Moldovan Orthodox bishop

Bishop Peter or Petru (secular name Valeriu Musteață; born October 29, 1967), is a bishop of the Moldovan Orthodox Church under the Moscow Patriarchate. He serves as Bishop of Ungheni and Nisporeni, a diocese of the Russian Orthodox Church in Moldova.

==Life==
Born in 1967, Valeriu completed secondary school in 1985 and entered the Soviet Army, serving from 1986 until 1988. Following his discharge from 1988 until 1992 Valeriu studied at the Odesa Theological Seminary in Odesa, Ukraine. In 1992 Valeriu was tonsured a monk with the name Peter, and later on in 1992 Metropolitan Vladimir (Cantarean) of Chisinau ordained him first a deacon (in July) and then a priest (in August).

In September 1992 Hieromonk Peter was appointed as confessor of the Hâncu Monastery, in 1993 becoming its abbot. In November 1995 Igumen Peter was elevated to the rank of archimandrite.

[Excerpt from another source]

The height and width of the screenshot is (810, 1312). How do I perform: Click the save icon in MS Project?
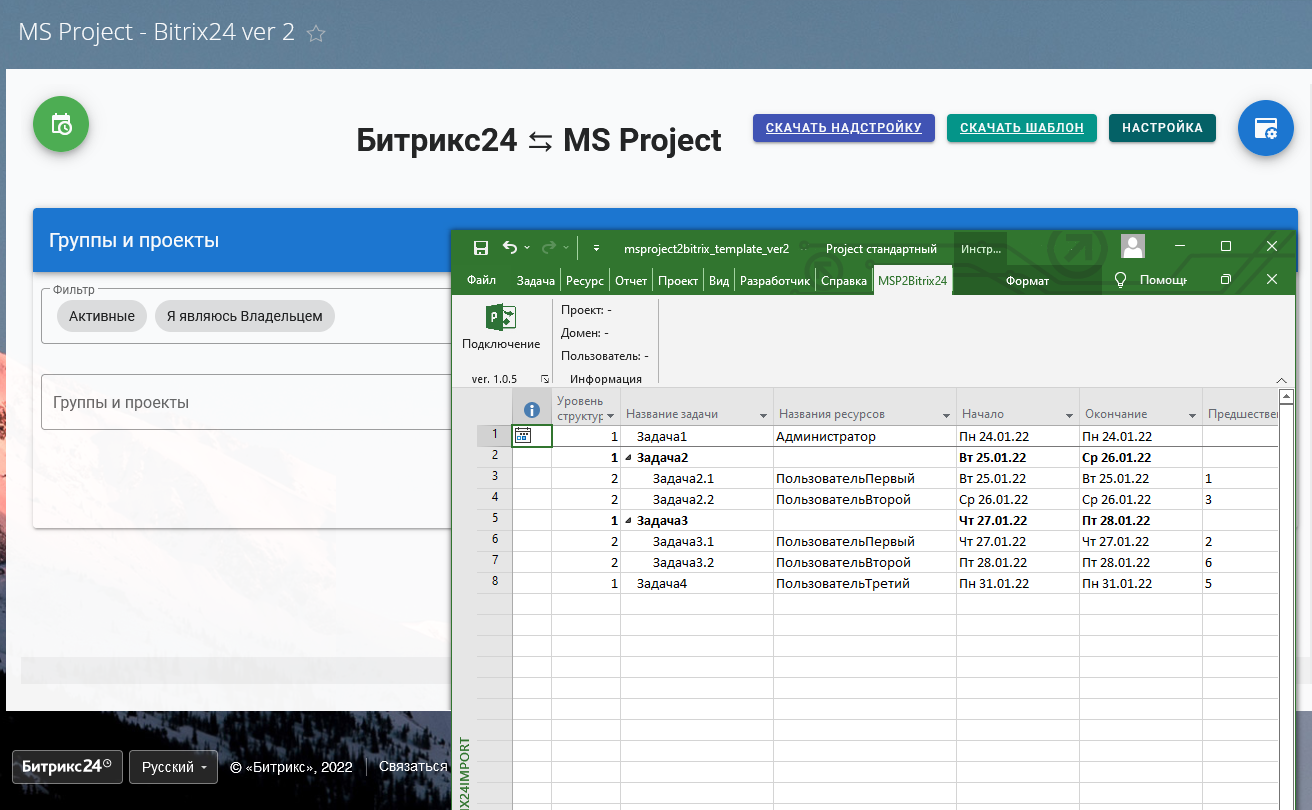pyautogui.click(x=481, y=248)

On October 6, 2005, Archimandrite Petru was elected Bishop of Nisporeni by the Holy Synod of the Russian Orthodox Church and appointed as a vicar of the Eparchy of Chișinău. On November 13, 2005, Fr. Peter was consecrated to the episcopacy in Chisinau's Holy Nativity Cathedral.

On October 6, 2006, the Russian Orthodox Church established the Ungheni and Nisporeni Eparchy and elected Bishop Petru as diocesan Bishop of Ungheni and Nisporeni. Due to disturbances within the eparchy the Russian Orthodox Holy Synod decided in March 2007 to temporarily relieve Bishop Petru of his responsibilities, limiting him to the administration of the Hâncu Monastery and later designating him as a vicar of the Chisinau Eparchy as Bishop of Hâncu.

In December 2010 the Holy Synod restored Bishop Petru to the leadership of the Ungheni and Nisporeni Eparchy.